8148250 Stream.limit parallel ordered performance

Tue Jan 26 15:51:43 UTC 2016

Hello!

Thank you for review! Here's the issue:
https://bugs.openjdk.java.net/browse/JDK-8148250
Will post complete webrev later.

PS> Note that it is still the case that in almost all scenarios this
PS> is likely to be a bad form of parallel stream.

Well not always it's possible to estimate in advance the size of the
stream. Consider that we have user-specified filter upstream which
searches over the big collection (we want to return first 10 search
results, order is important):

data.parallelStream()
    .filter(element -> userQuery.test(element))
    .limit(10).collect(toList());

If user query produces 10-15 results, using parallel stream is very
reasonable, but if it produces millions of results it should not
regress very much (at least should not become much slower than
sequential version which is what we see currently).

PS> I think the comment you refer to still applies but now for larger n, so we should refine it.

Should we replace "regardless of the value of n" with "when
n*parallelismLevel is sufficiently large"?

With best regards,
Tagir Valeev.

PS> Paul.

>> On 24 Jan 2016, at 12:36, Tagir F. Valeev <amaembo at gmail.com> wrote:
>> 
>> Hello!
>> 
>> I'm investigating Stream.limit() performance for parallel ordered
>> streams when no SUBSIZED optimization is performed.
>> 
>> Consider the following code, for example:
>> 
>> AtomicInteger counter = new AtomicInteger();
>> int[] result = IntStream.range(0, 1_000_000).parallel().filter(x -> true)
>>        .peek(x -> counter.incrementAndGet()).limit(10).toArray();
>> System.out.println(Arrays.toString(result));
>> System.out.println(counter.get());
>> 
>> How much the counter.get() would print? It changes from launch to
>> launch, but usually within 375000..625000. This is just insane. On my
>> 4-core system parallel stream creates 16 individual tasks.
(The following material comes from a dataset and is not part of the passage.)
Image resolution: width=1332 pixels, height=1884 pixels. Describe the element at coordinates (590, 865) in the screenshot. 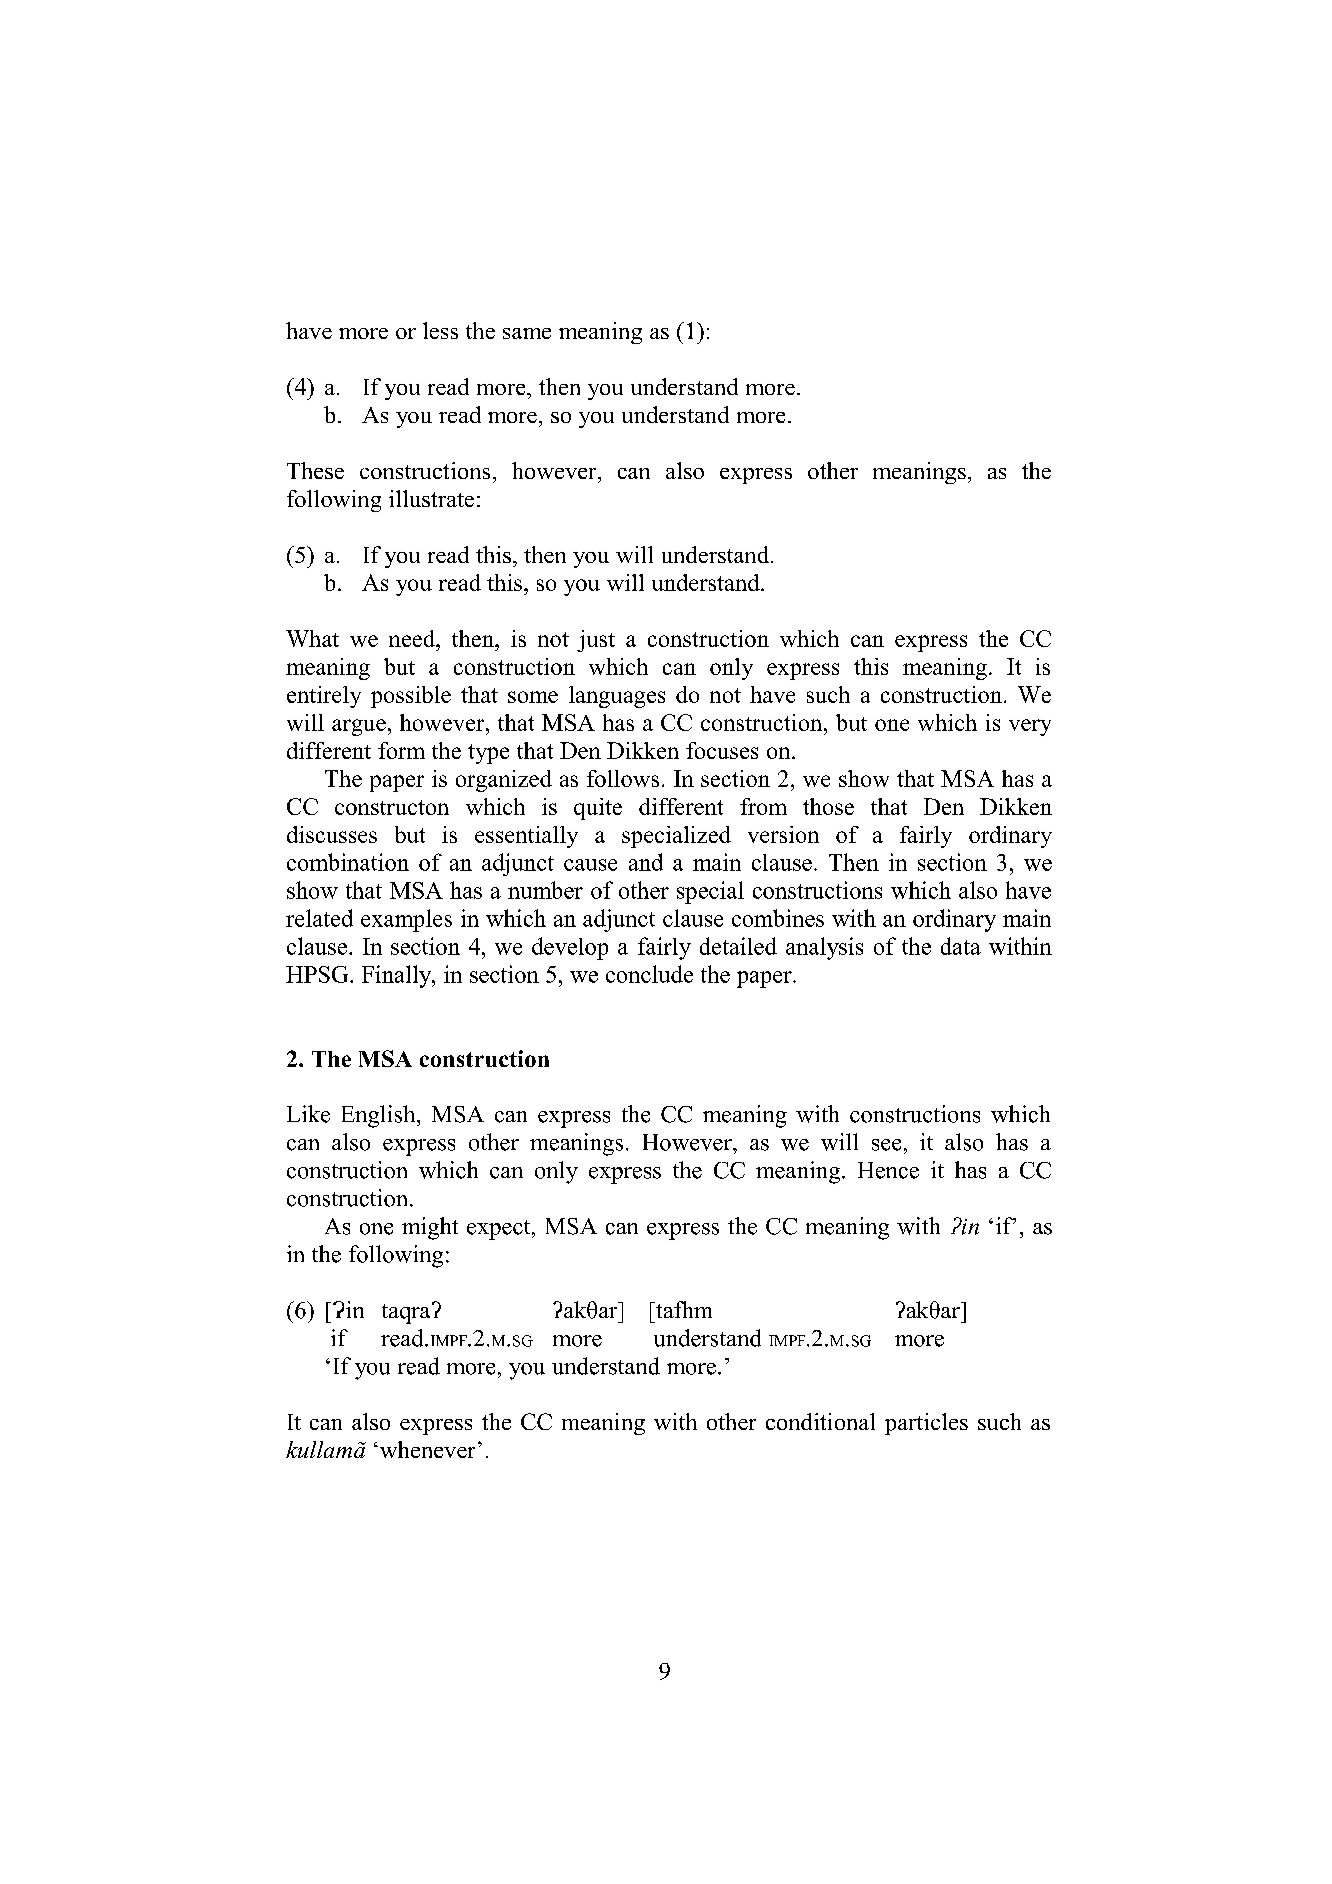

I expect
>> that every individual task should consume no more than 10 elements, so
>> in total no more than 160 elements should be consumed in this case.
>> 
>> Here's a patch which addresses this issue:
>> http://cr.openjdk.java.net/~tvaleev/patches/limit/limit-patch.txt
>> 
>> In the limit case non-root leaf tasks may switch to copyIntoWithCancel
>> to control the count of consumed elements and do not consume more than
>> necessary.
>> 
>> This change seems to fix the issue addressed in comment (at least
>> partially):
>> 
>> // @@@ OOMEs will occur for LongStream.range(0, Long.MAX_VALUE).filter(i -> true).limit(n)
>> //     regardless of the value of n
>> //     Need to adjust the target size of splitting for the
>> //     SliceTask from say (size / k) to say min(size / k, 1 << 14)
>> //     This will limit the size of the buffers created at the leaf nodes
>> //     cancellation will be more aggressive cancelling later tasks
>> //     if the target slice size has been reached from a given task,
>> //     cancellation should also clear local results if any
>> 
>> I checked with the following code:
>> 
>> for(int n : new int[] {10, 100, 1000, 5000, 10000, 50000, 100000, 500000, 1000000}) {
>>    System.out.println(n);
>>    long[] arr = LongStream.range(0, Long.MAX_VALUE).filter(i -> true).parallel().limit(n).toArray();
>>    long[] ref = LongStream.range(0, n).toArray();
>>    System.out.println(Arrays.equals(arr, ref));
>> }
>> 
>> It works correctly after applying my patch (while dies with OOME
>> without patch, as comment suggests).
>> 
>> Currently existing unit tests also pass with my patch. However I'm
>> very new in the internals of parallel stream processing, so it's
>> possible that I'm missing something. Please review! If this looks
>> reasonable I will log an issue and write new test cases.
>> 
>> Thank you in advance,
>> With best regards,
>> Tagir Valeev.
>>